World J Surg. 2014 Apr;38(4):790-4
Authors: Lu G, Xu L, Zhong Y, Shi P, Shen X
OBJECTIVE: Our objective was to evaluate the significance of pre-hospital and post-operative serum potassium level monitoring and hypokalemia intervention in laparotomy patients with hypokalemia.
METHOD: A total of 118 laparotomy patients with hypokalemia were randomly divided into an intervention group (N = 60) and a control group (N = 58). Blood samples were collected for measurement of potassium levels at various time points (pre-admission, admission, 24 h and 48 h post-operation) for both groups. Hypokalemia interventions were administered to patients in the intervention group in the pre-admission period and the post-operative period. Visceral dynamics were assessed after laparotomy in both groups.
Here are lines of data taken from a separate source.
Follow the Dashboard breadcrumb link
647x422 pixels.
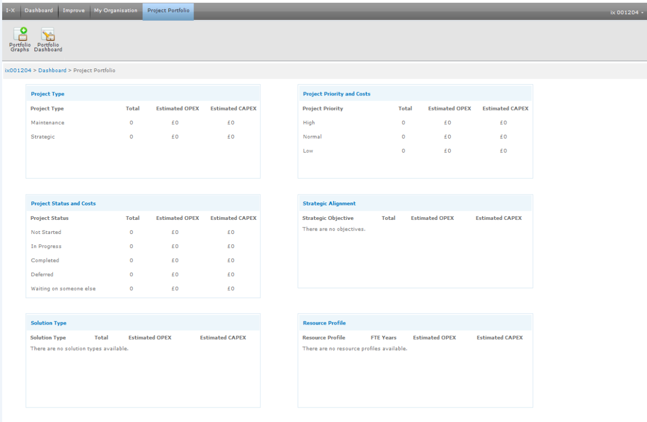click(52, 70)
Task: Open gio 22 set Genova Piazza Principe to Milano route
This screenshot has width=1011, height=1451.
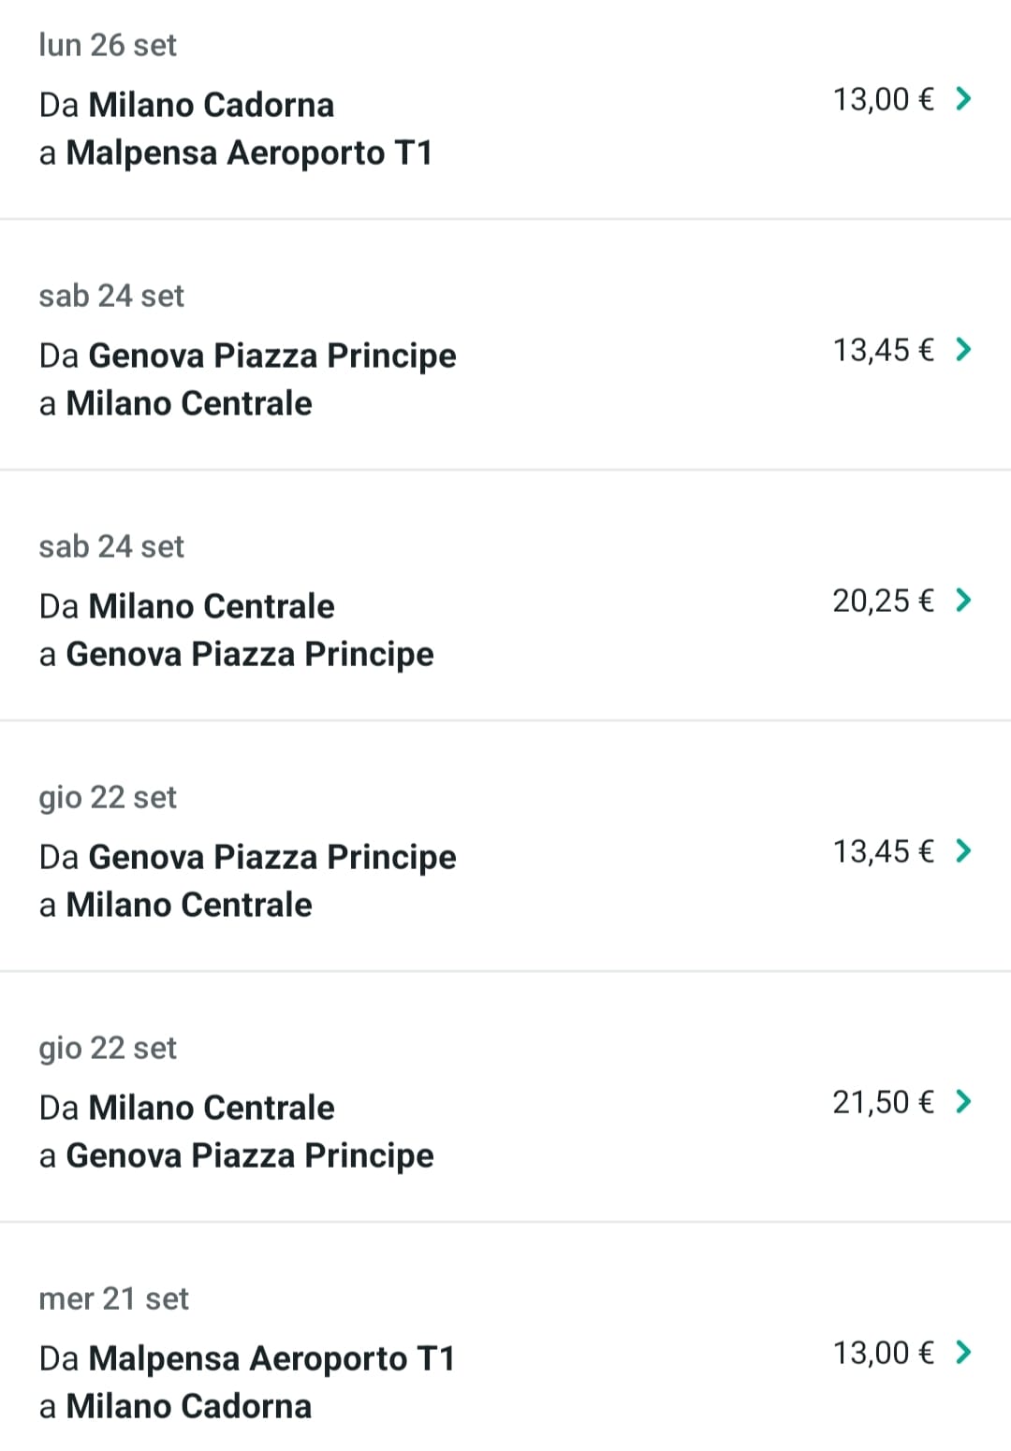Action: [x=247, y=880]
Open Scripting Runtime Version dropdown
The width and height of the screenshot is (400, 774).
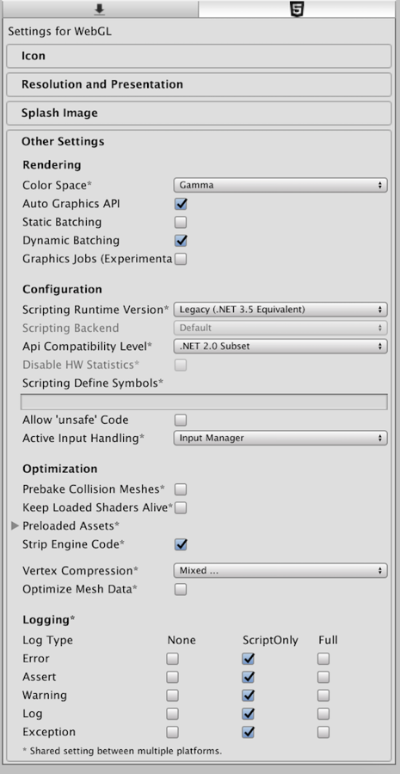280,310
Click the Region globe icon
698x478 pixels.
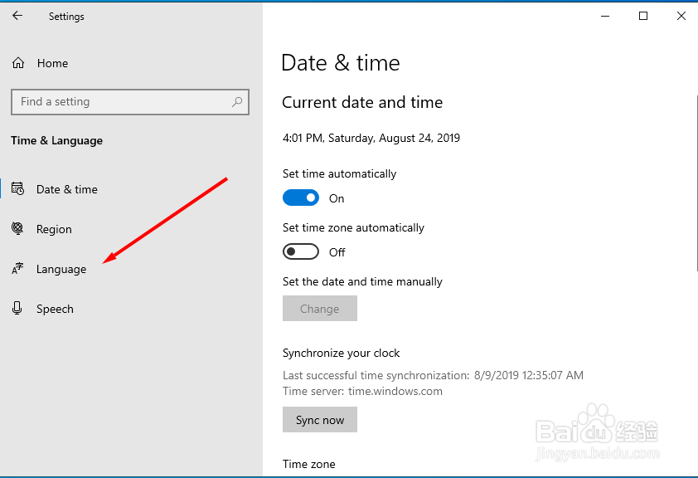coord(17,228)
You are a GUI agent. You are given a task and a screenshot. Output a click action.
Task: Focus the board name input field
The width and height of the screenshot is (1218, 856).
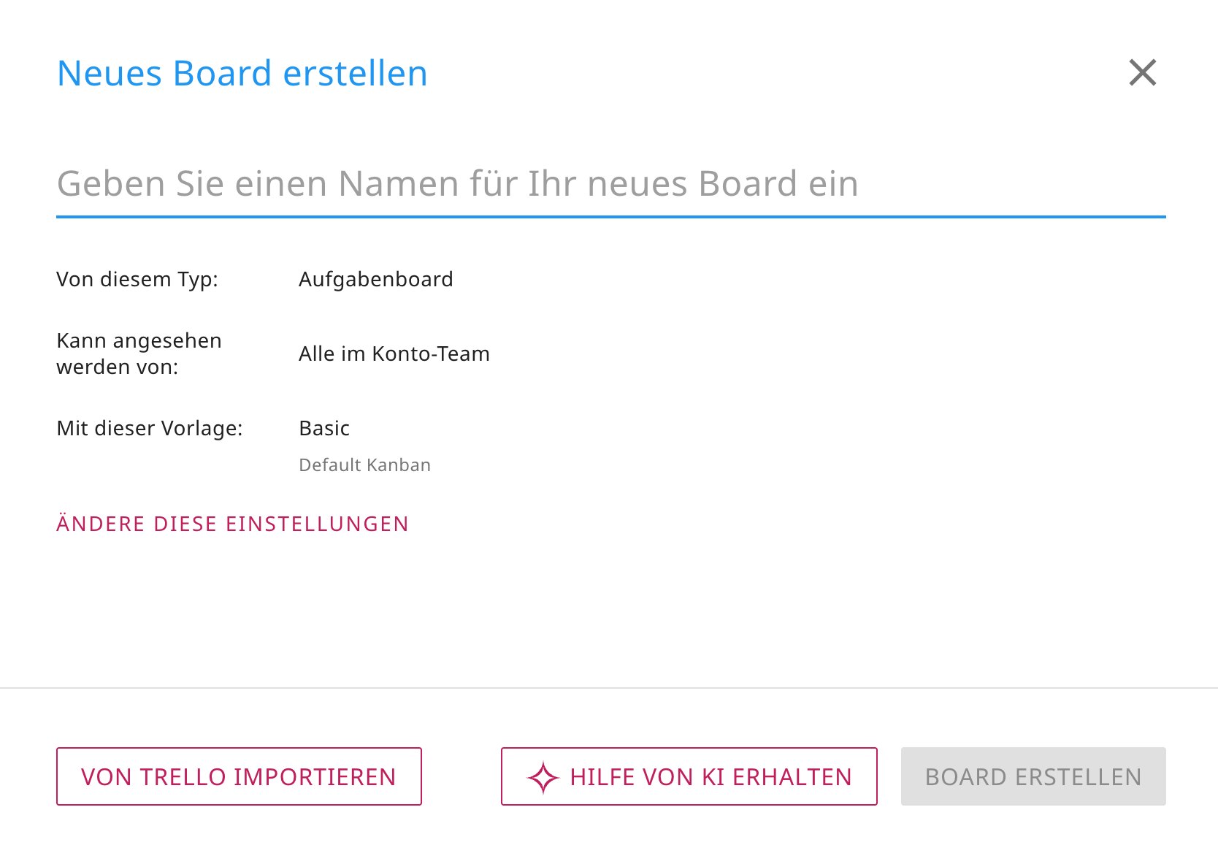pos(610,183)
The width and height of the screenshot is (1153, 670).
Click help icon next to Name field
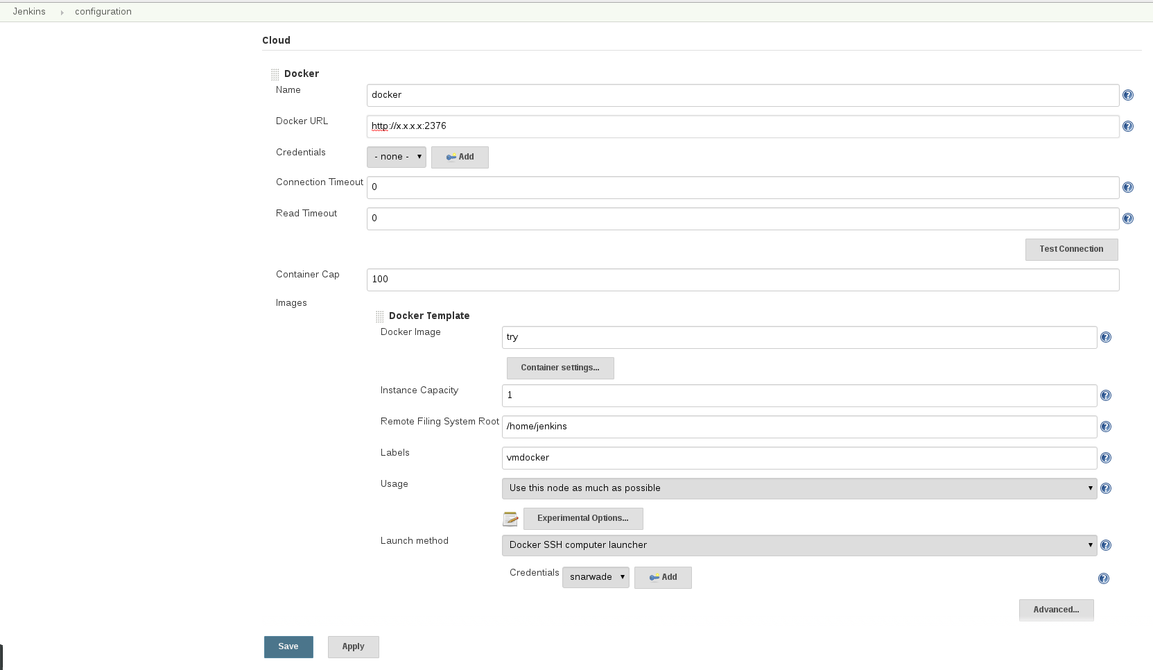tap(1128, 95)
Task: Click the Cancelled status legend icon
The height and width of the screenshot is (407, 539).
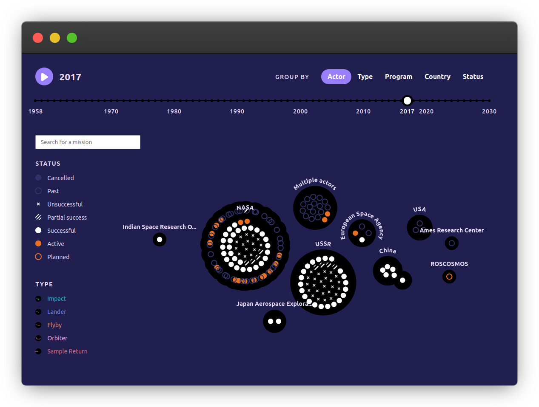Action: click(x=38, y=178)
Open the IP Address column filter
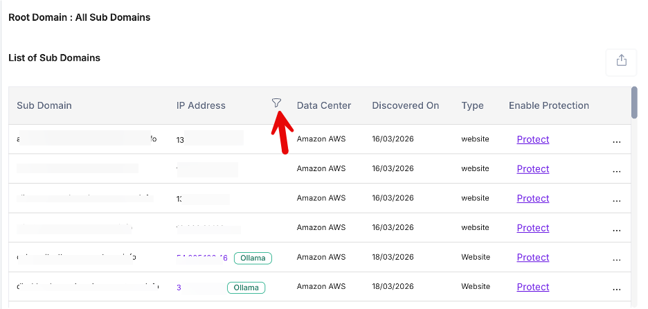Viewport: 648px width, 309px height. click(x=276, y=103)
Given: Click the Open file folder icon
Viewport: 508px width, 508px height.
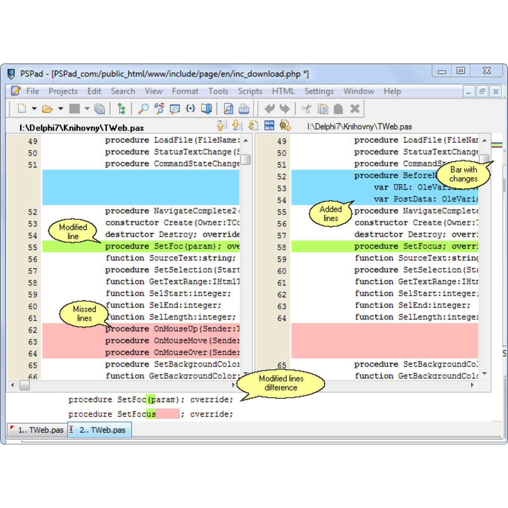Looking at the screenshot, I should pos(47,108).
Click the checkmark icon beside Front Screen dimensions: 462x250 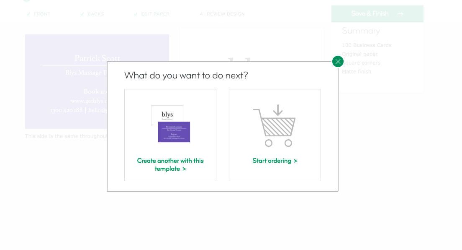[28, 14]
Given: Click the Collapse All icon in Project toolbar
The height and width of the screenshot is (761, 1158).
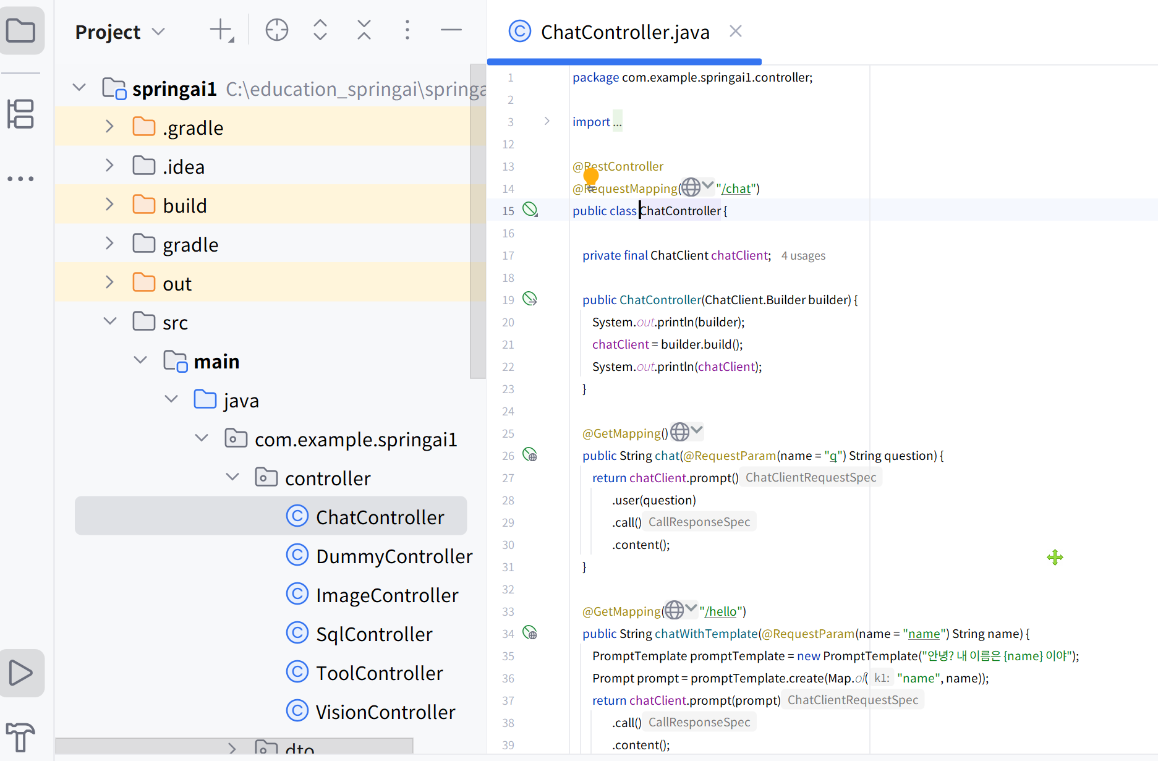Looking at the screenshot, I should [364, 30].
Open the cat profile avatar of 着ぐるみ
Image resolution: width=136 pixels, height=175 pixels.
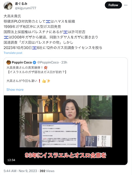coord(8,6)
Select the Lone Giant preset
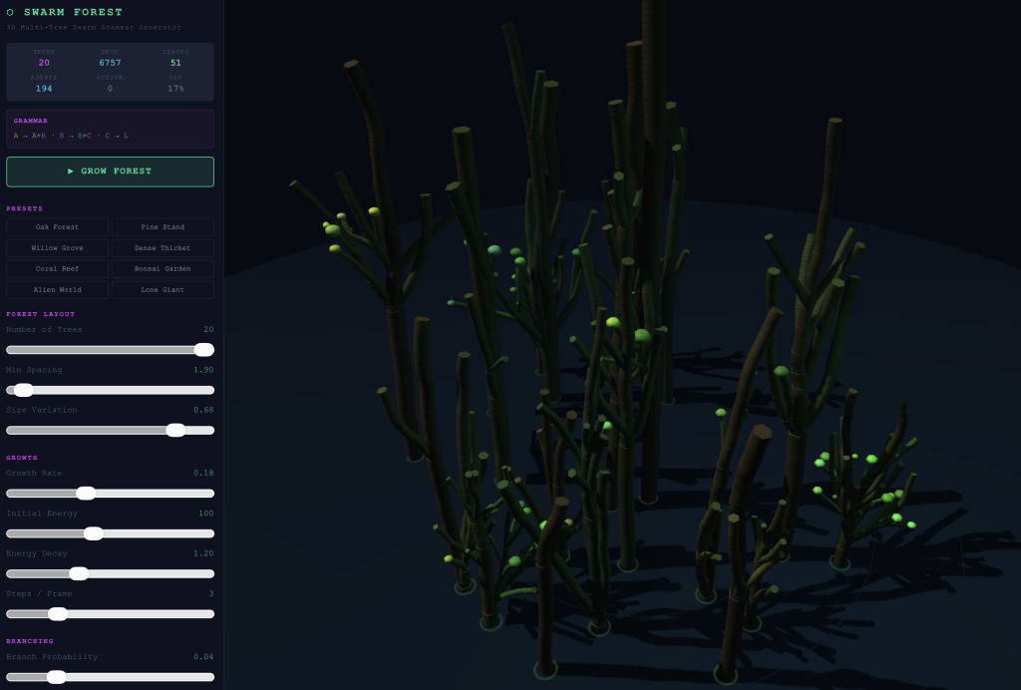Screen dimensions: 1021x690 (163, 290)
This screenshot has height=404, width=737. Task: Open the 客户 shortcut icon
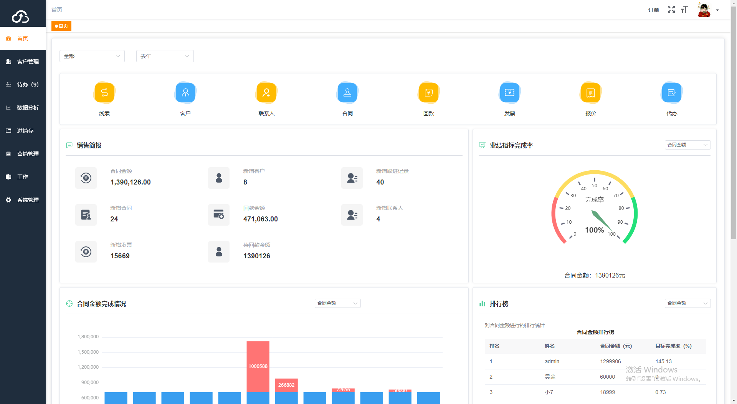click(185, 93)
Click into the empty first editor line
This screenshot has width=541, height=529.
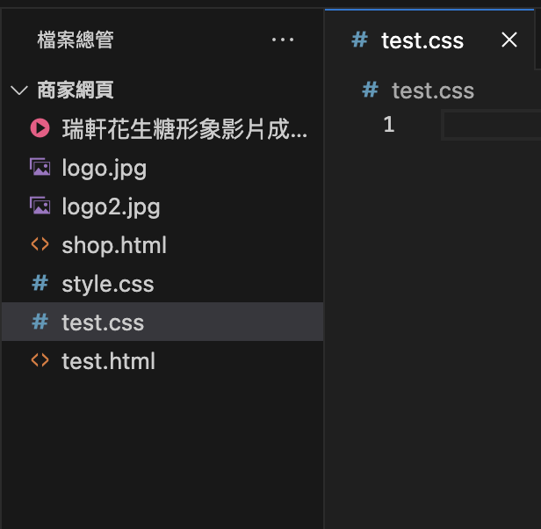492,126
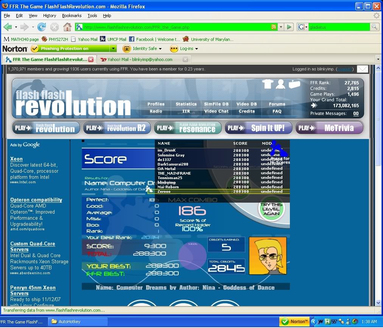Click the mailbox icon in FFR header
This screenshot has height=328, width=383.
pyautogui.click(x=294, y=84)

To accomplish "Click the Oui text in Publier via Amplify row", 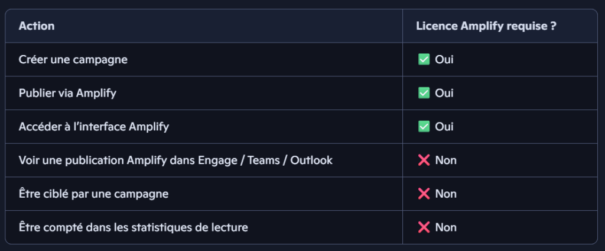I will tap(444, 93).
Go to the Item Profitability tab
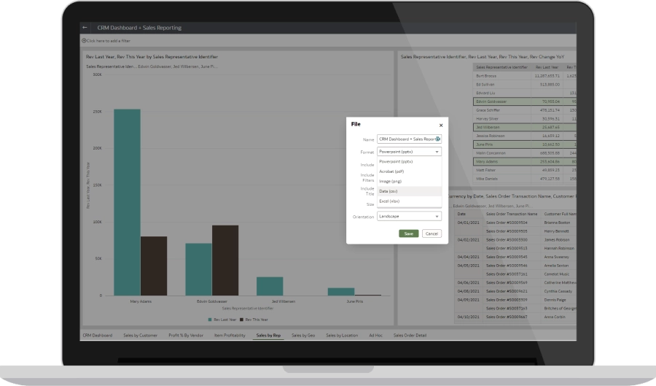Image resolution: width=656 pixels, height=386 pixels. click(x=229, y=336)
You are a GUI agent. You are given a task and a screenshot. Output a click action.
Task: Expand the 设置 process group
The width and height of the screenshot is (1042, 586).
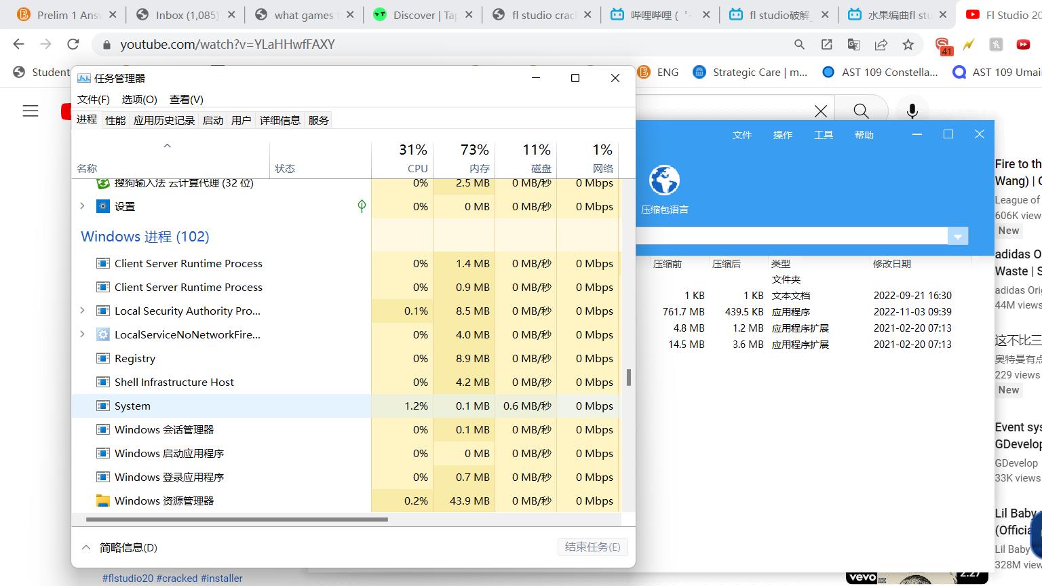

RESULT: Average serum potassium levels at admission, time period of drinking, and time of first bowel sound after laparotomy differed significantly (p < 0.001) between the two groups. Average serum potassium levels, first time of defecation, urination, and ambulation at 24 h and 48 h post-operation differed significantly (p < 0.05) between the two groups.
CONCLUSION: An optimal pathway of serum potassium monitoring not only saves limited ward space but also allows for early correction of hypokalemia in patients undergoing laparotomy.